Date: Fri, 21 Aug 2015 01:14:58 +1000 (EST) From: Ian Smith <smithi@nimnet.asn.au> To: andreas scherrer <ascherrer@gmail.com> Cc: freebsd-questions@freebsd.org, freeb-ipfw@freebsd.org Subject: Re: ipfw's "via" rule option/match pattern Message-ID: <20150821001041.H8515@sola.nimnet.asn.au> In-Reply-To: <mailman.100.1439985602.54249.freebsd-questions@freebsd.org> References: <mailman.100.1439985602.54249.freebsd-questions@freebsd.org>
next in thread | previous in thread | raw e-mail | index | archive | help
In freebsd-questions Digest, Vol 585, Issue 3, Message: 9
On Wed, 19 Aug 2015 00:41:35 +0200 andreas scherrer <ascherrer@gmail.com> wrote:
> Dear all
>
> I am struggling to understand ifpw's "via" rule option.
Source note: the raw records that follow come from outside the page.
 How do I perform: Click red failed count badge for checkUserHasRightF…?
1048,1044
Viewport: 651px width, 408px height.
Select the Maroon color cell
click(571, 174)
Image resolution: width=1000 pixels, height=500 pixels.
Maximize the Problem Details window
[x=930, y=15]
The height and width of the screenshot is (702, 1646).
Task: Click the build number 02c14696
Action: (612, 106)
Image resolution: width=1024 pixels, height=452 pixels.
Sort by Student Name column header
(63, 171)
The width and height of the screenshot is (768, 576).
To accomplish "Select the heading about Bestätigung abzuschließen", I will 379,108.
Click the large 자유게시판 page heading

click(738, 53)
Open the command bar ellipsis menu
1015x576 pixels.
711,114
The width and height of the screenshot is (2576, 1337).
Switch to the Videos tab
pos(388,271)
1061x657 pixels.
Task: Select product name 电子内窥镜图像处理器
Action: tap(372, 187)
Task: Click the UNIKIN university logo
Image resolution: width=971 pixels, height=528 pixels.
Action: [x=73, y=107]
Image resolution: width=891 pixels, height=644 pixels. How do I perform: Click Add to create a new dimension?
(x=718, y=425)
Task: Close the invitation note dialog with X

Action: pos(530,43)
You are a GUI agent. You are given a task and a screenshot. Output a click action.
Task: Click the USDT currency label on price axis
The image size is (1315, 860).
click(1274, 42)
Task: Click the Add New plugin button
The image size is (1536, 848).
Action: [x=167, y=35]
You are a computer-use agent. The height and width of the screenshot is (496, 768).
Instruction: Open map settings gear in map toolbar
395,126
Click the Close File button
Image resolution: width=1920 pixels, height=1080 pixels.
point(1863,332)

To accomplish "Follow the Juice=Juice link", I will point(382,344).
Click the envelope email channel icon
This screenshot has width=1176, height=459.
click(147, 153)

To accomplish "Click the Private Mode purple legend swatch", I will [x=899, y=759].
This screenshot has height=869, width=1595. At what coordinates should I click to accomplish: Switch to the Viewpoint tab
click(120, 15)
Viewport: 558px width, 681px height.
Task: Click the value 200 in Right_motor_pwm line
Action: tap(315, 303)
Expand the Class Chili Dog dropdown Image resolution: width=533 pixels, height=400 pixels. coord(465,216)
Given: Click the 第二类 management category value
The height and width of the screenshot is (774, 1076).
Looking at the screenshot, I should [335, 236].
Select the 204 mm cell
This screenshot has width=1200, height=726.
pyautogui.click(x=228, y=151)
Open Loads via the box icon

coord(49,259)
I am on FreeBSD
> 10.1-release-p16
>
> I have read ipfw(8) [1] many times by now but I still find it confusing:
>
> "The via keyword causes the interface to always be checked. If recv or
> xmit is used instead of via, then only the receive or transmit interface
> (respectively) is checked."
>
> What does "the interface is checked" mean in this context? And what is a
> common use case for the "via" rule option as opposed to recv/xmit? "in
> via" seems to be the same as "in recv" anyway (because "in xmit" is
> invalid) if I read "via" as "recv or xmit"...
The interface is checked to match the one (or ones) specified. in recv
is indeed the same as in via, because as received from ip(6)_input, only
the receive interface is known .. the transmit interface is only known
on outgoing packets after routing has chosen it, before ip(6)_output (or
ether_demux and ether_output_frame respectively if matching at layer 2 -
see ipfw(8) PACKET FLOW)
> I have also read (and I believe understood) [2], [3] and [4]. But it
> somehow contradicts what I see on my system. Or at least I think so.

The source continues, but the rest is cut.